Probability Distributions
 
Chisquared test.pptx
Chisquared test.pptxChisquared test.pptx
Chisquared test.pptx
 

Recently uploaded

HAL Financial Performance Analysis and Future Prospects
HAL Financial Performance Analysis and Future ProspectsHAL Financial Performance Analysis and Future Prospects
HAL Financial Performance Analysis and Future ProspectsRajesh Gupta
 
A BUSINESS PROPOSAL FOR SLAUGHTER HOUSE WASTE MANAGEMENT IN MYSORE MUNICIPAL ...
A BUSINESS PROPOSAL FOR SLAUGHTER HOUSE WASTE MANAGEMENT IN MYSORE MUNICIPAL ...A BUSINESS PROPOSAL FOR SLAUGHTER HOUSE WASTE MANAGEMENT IN MYSORE MUNICIPAL ...

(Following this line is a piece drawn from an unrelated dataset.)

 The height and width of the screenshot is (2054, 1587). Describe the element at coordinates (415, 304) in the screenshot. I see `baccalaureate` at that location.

A BUSINESS PROPOSAL FOR SLAUGHTER HOUSE WASTE MANAGEMENT IN MYSORE MUNICIPAL ...prakheeshc
 
Progress Report - UKG Analyst Summit 2024 - A lot to do - Good Progress1-1.pdf
Progress Report - UKG Analyst Summit 2024 - A lot to do - Good Progress1-1.pdfProgress Report - UKG Analyst Summit 2024 - A lot to do - Good Progress1-1.pdf
Progress Report - UKG Analyst Summit 2024 - A lot to do - Good Progress1-1.pdfHolger Mueller
 
00971508021841 حبوب الإجهاض في دبي | أبوظبي | الشارقة | السطوة |❇ ❈ ((![© ر
00971508021841 حبوب الإجهاض في دبي | أبوظبي | الشارقة | السطوة |❇ ❈ ((![©  ر00971508021841 حبوب الإجهاض في دبي | أبوظبي | الشارقة | السطوة |❇ ❈ ((![©  ر
00971508021841 حبوب الإجهاض في دبي | أبوظبي | الشارقة | السطوة |❇ ❈ ((![© رnafizanafzal
 
Most Visionary Leaders in Cloud Revolution, Shaping Tech’s Next Era - 2024 (2...

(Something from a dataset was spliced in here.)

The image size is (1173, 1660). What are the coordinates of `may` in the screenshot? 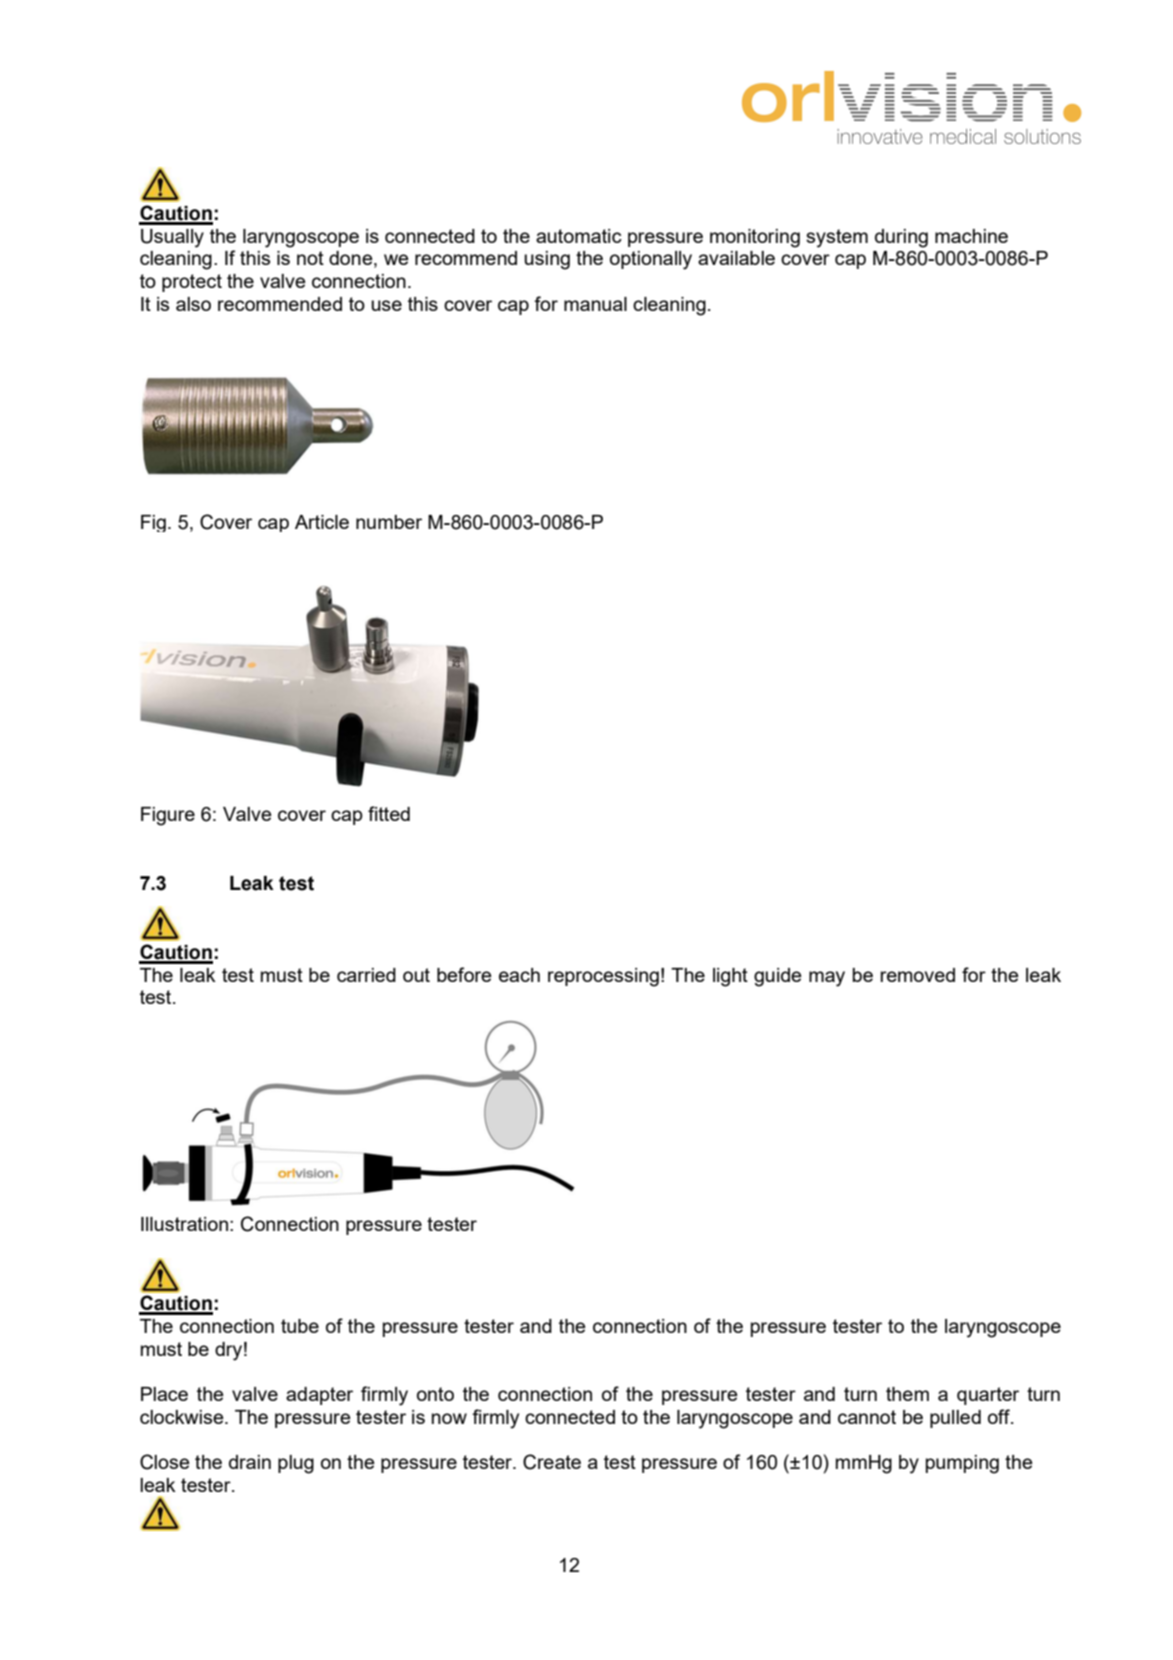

Most Visionary Leaders in Cloud Revolution, Shaping Tech’s Next Era - 2024 (2...Most Visionary Leaders in Cloud Revolution, Shaping Tech’s Next Era - 2024 (2...
Most Visionary Leaders in Cloud Revolution, Shaping Tech’s Next Era - 2024 (2...CIO Look Magazine
 
Presentation4 (2) survey responses clearly labelled
Presentation4 (2) survey responses clearly labelledPresentation4 (2) survey responses clearly labelled
Presentation4 (2) survey responses clearly labelledCaitlinCummins3
 
#Mtp-Kit Prices » Qatar. Doha (+27737758557) Abortion Pills For Sale In Doha,...

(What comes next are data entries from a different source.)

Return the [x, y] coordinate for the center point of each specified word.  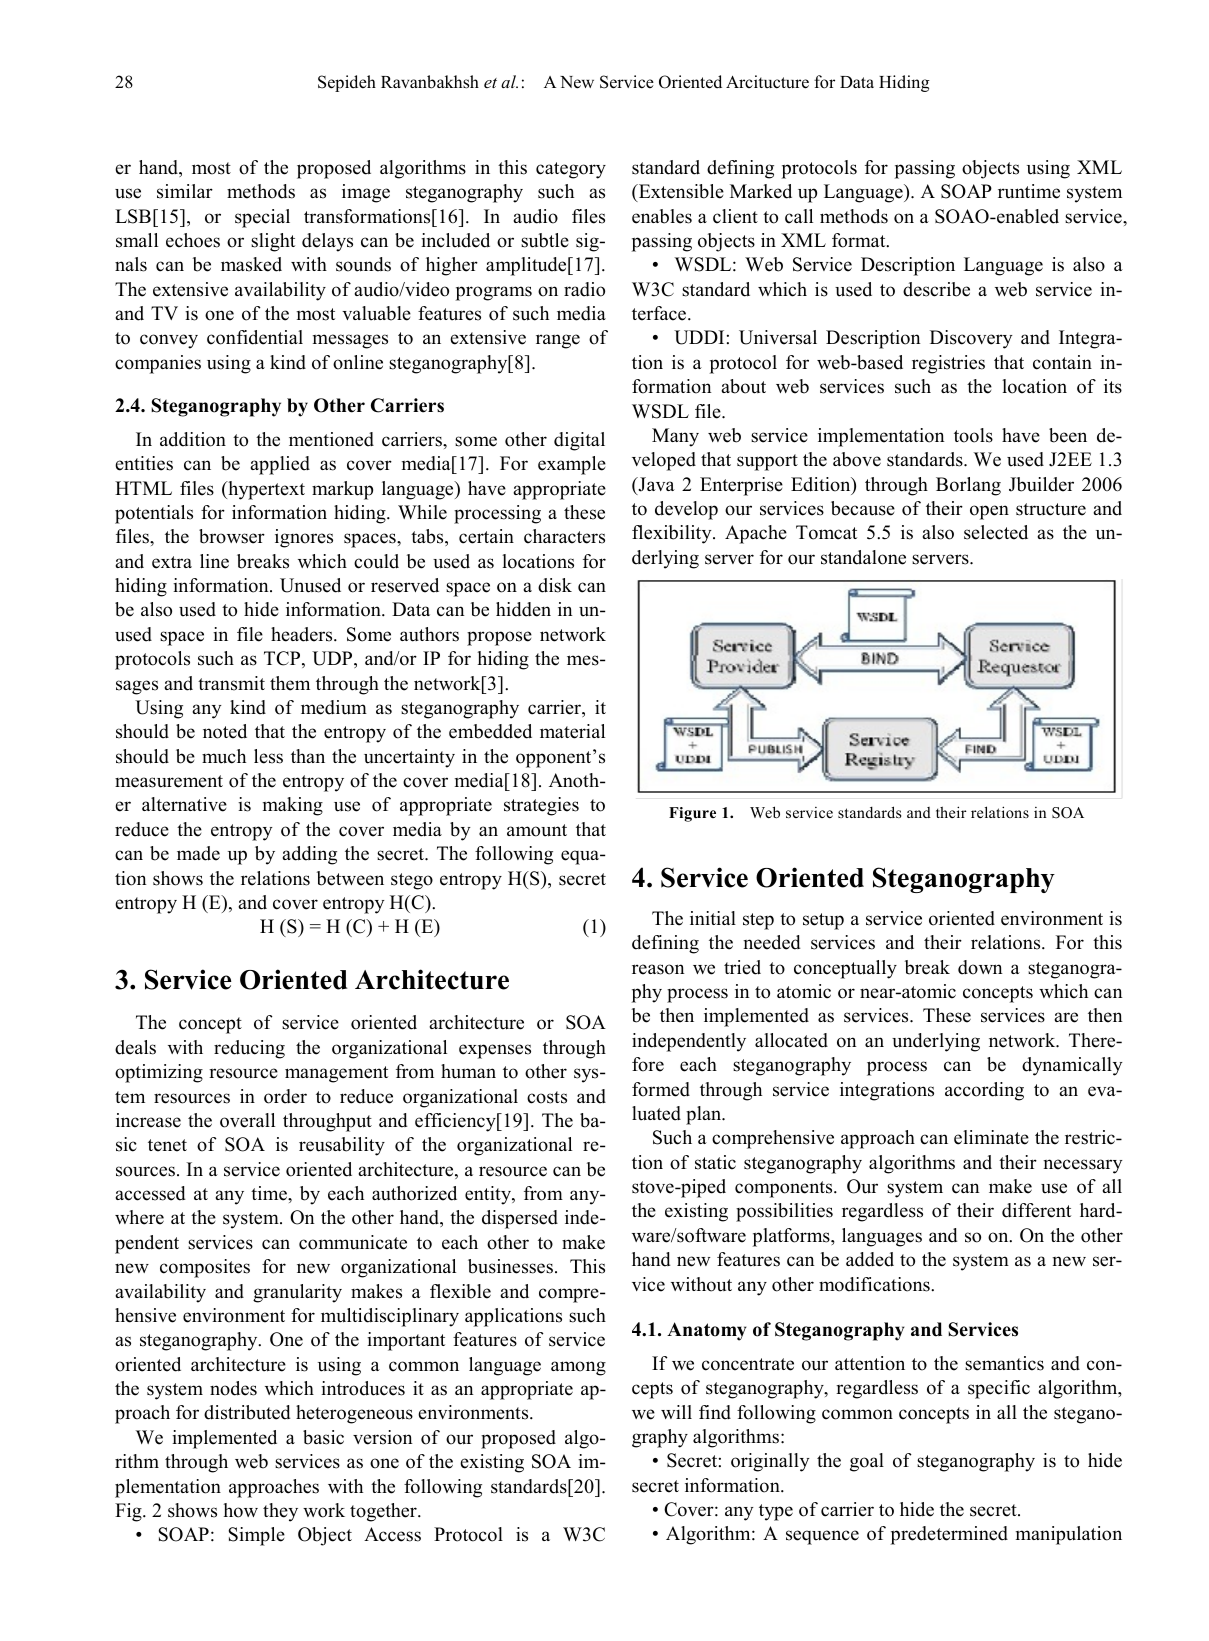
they [280, 1512]
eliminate [991, 1137]
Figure [692, 814]
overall [247, 1120]
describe [936, 289]
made [198, 853]
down [980, 967]
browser [232, 536]
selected [996, 532]
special [262, 218]
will [676, 1412]
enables [662, 216]
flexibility [673, 534]
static [715, 1162]
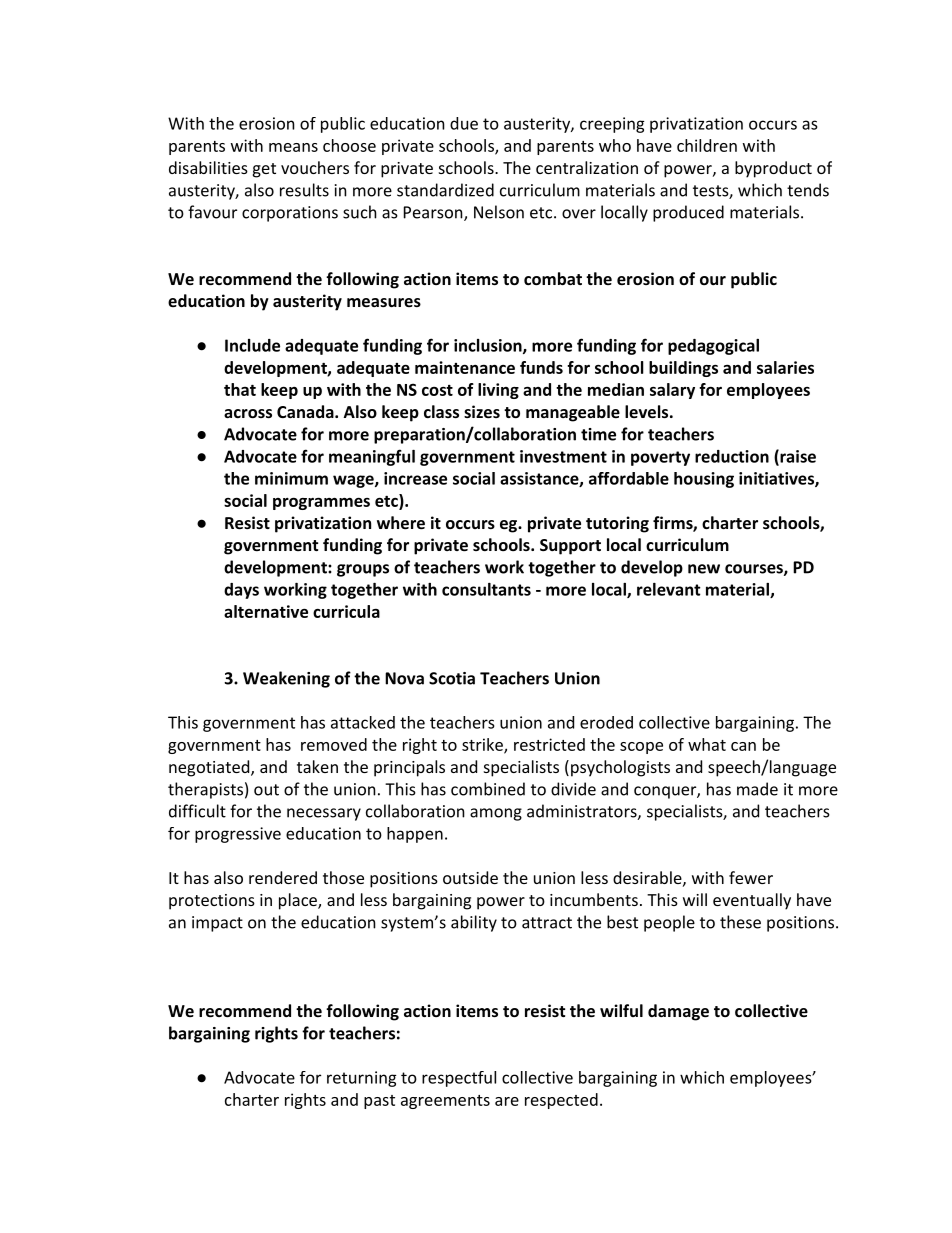 Image resolution: width=952 pixels, height=1233 pixels. Describe the element at coordinates (483, 745) in the screenshot. I see `strike` at that location.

#Mtp-Kit Prices » Qatar. Doha (+27737758557) Abortion Pills For Sale In Doha,...#Mtp-Kit Prices » Qatar. Doha (+27737758557) Abortion Pills For Sale In Doha,...
#Mtp-Kit Prices » Qatar. Doha (+27737758557) Abortion Pills For Sale In Doha,...drm1699
 
Pay after result spell caster (,$+27834335081)@ bring back lost lover same da...
Pay after result spell caster (,$+27834335081)@ bring back lost lover same da...Pay after result spell caster (,$+27834335081)@ bring back lost lover same da...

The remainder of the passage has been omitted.